ABOUT THIS EXERCISE — The full listing is to be transcribed exactly, with each picture left out.

PROVIDED RECORDS —
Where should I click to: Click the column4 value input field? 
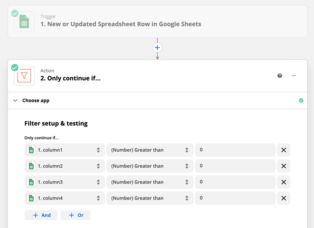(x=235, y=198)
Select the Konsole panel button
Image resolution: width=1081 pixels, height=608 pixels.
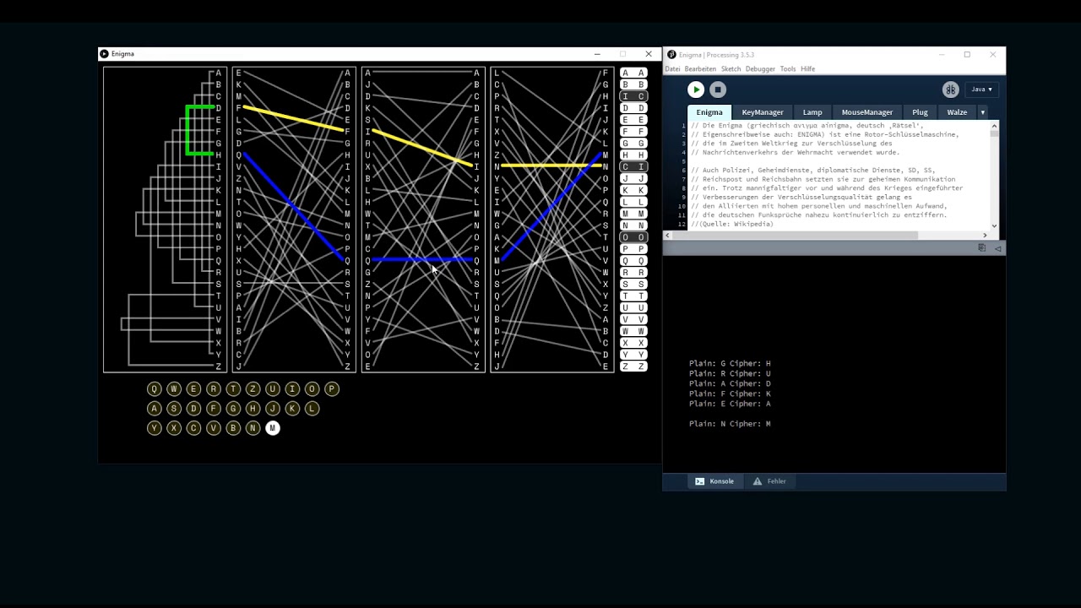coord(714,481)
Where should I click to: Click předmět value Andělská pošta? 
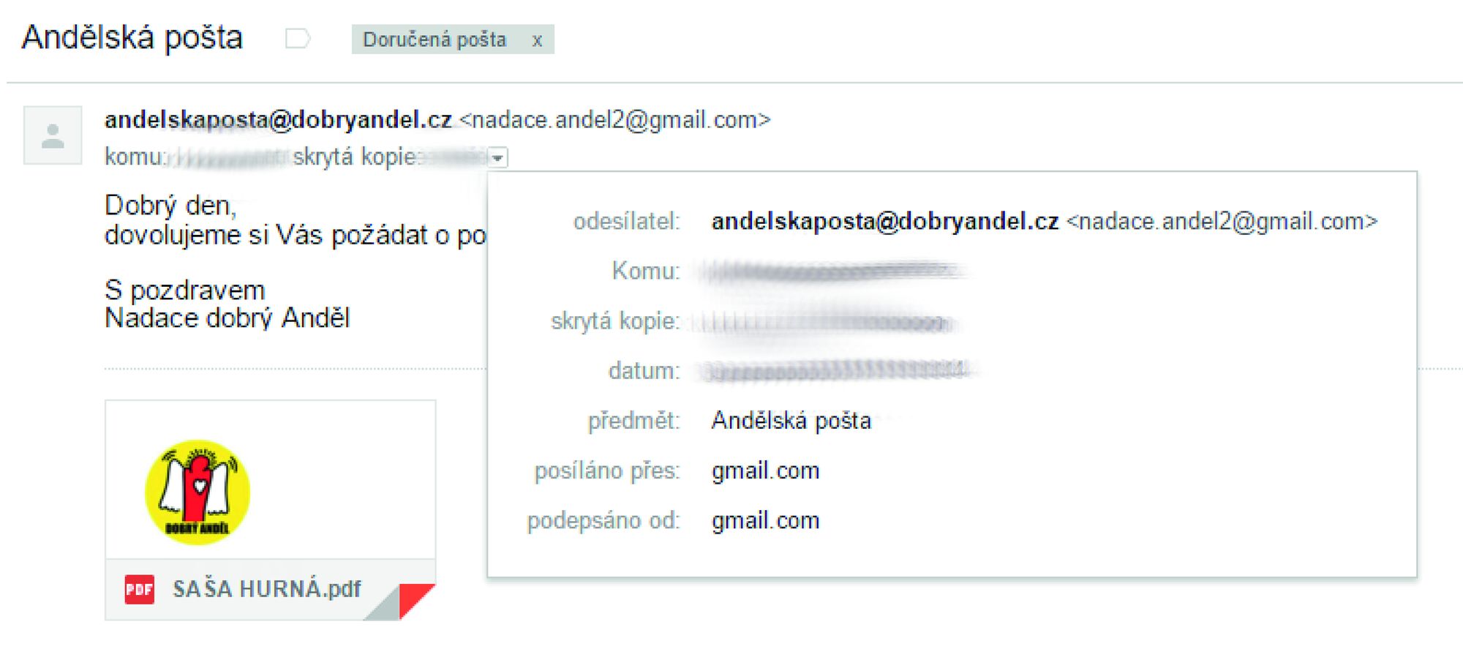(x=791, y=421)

RESPONSE TO THIS TASK —
Where should I click to: Click the column4 value input field? 
(x=235, y=198)
Select the Konsole panel button
Image resolution: width=1081 pixels, height=608 pixels.
coord(714,481)
Where should I click to: Click předmět value Andělská pošta? 
(x=791, y=421)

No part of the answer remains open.